Recently, I found the time.
At first, I just wanted to bring it into shape, with possibly some code restructuring and adding some features that will naturally emerge.
All my previous contacts with existing KDE apps (which were written by someone else) - namely KAtomic, KLines, KMines, KReversi - ended up being a major rewrite. I thought that I could do differently with KBugBuster.
Unfortunately, this wasn't the case! After two days of hacking I suddenly realised that I was dissatisfied with the existing API and code (to such a degree that I ended up with so much "restructuring" that I put a lot of "TODO - remove this, do another way" comments in the code. So I just started from the beginning. I didn’t throw away any old code, it has been kept for reference.
And this rewrite has had a great influence on my KDE/Qt learning curve - I started to learn the Qt model/view framework, and I learned how to use KIO (never tried it in action before - kudos to the developers, KIO rocks!).

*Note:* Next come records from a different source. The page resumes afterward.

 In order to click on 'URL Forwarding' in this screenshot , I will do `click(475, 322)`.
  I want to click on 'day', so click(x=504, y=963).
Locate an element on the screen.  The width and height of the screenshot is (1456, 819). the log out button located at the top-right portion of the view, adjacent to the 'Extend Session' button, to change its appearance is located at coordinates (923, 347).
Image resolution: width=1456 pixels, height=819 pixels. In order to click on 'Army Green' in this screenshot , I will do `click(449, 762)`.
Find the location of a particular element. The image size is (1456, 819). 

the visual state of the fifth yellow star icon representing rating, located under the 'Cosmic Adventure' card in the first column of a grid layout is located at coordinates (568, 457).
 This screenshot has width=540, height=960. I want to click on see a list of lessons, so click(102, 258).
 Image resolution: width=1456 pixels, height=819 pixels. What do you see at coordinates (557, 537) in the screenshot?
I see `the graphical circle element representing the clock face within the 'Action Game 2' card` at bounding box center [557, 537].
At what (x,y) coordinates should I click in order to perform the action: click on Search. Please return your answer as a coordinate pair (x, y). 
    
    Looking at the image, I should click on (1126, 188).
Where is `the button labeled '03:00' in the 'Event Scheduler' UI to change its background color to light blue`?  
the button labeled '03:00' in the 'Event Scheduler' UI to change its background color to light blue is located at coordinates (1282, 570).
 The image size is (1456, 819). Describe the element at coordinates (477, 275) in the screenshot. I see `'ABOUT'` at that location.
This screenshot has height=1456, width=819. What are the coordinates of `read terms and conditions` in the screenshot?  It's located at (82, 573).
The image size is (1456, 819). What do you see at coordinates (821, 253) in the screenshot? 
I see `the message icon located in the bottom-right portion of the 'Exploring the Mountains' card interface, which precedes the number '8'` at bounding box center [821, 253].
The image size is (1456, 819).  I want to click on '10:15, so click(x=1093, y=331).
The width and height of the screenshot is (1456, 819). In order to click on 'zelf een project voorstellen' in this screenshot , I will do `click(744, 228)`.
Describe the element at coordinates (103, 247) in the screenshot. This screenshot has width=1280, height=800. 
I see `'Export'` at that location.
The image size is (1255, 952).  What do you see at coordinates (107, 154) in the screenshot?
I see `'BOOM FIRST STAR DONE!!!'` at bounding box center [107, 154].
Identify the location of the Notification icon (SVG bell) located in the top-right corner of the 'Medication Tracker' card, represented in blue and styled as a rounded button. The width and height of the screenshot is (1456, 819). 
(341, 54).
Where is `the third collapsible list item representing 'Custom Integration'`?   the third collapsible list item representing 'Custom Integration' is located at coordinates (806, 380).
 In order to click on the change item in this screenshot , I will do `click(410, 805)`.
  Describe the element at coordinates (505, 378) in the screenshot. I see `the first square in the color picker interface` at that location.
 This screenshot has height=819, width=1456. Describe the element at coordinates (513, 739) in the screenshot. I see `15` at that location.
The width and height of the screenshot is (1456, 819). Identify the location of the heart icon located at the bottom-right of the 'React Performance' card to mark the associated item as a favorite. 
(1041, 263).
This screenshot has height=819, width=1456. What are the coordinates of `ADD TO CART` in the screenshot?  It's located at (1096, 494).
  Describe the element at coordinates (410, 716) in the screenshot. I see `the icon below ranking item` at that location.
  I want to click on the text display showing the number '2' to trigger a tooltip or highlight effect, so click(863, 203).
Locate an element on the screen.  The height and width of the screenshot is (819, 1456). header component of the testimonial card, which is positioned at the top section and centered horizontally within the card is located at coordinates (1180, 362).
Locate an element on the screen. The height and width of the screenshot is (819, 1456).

My nearest goal is to make it generally work, which means introducing a basic GUI which permits the user to:
- Work with bugs on several servers: I started to develop a so-called "sidebar", which is a tree view containing a server list. Each server can have child items which can have arbitrary Bugzilla queries attached to them (similar to the "saved queries" feature of Bugzilla).
- Work with bugs: change their status, add comments, attachments, etc. - the usual Bugzilla activities.
Bug parsing works to some extent - I introduced a simple API for this, but didn't yet write the needed extraction routines, so it extracts only the bug ID and a short description (which is enough for me to do testing at the moment).
What doesn't work (and which I plan to address in the near future):
- What I termed as "work with bugs" above.
No comments viewing, adding, modification, etc. has yet been started. - Bugzilla login.
Currently KBugBuster can perform only those operations that don't require the user to be logged in. I need to learn some KHTML & cookies wisdom to implement this I guess.
- Make the user interface nicer and more robust
- Make the bug parsing process asynchronous
- Introduce some kind of bug caching, perhaps partial sync with Bugzilla to allow offline work and queuing actions on bugs
- Matt Rogers suggested to make KBugBuster a KPart - might be useful for embedding (e.g. in KDevelop)
- Backend classes are responsible for talking with Bugzilla servers, managing them, querying for bugs, processing received XML and so on.
- GUI classes are... well, they are GUI classes - they communicate with backend classes, ask them for info and display it upon retrieval.
And now it is time for... yes, screenshots! Since everybody loves them...
But be prepared - nothing outstanding :) Treeview and listview. Servers here, bugz there. Very simple so far. Actually, I'd say that the code is prettier than the screenshots!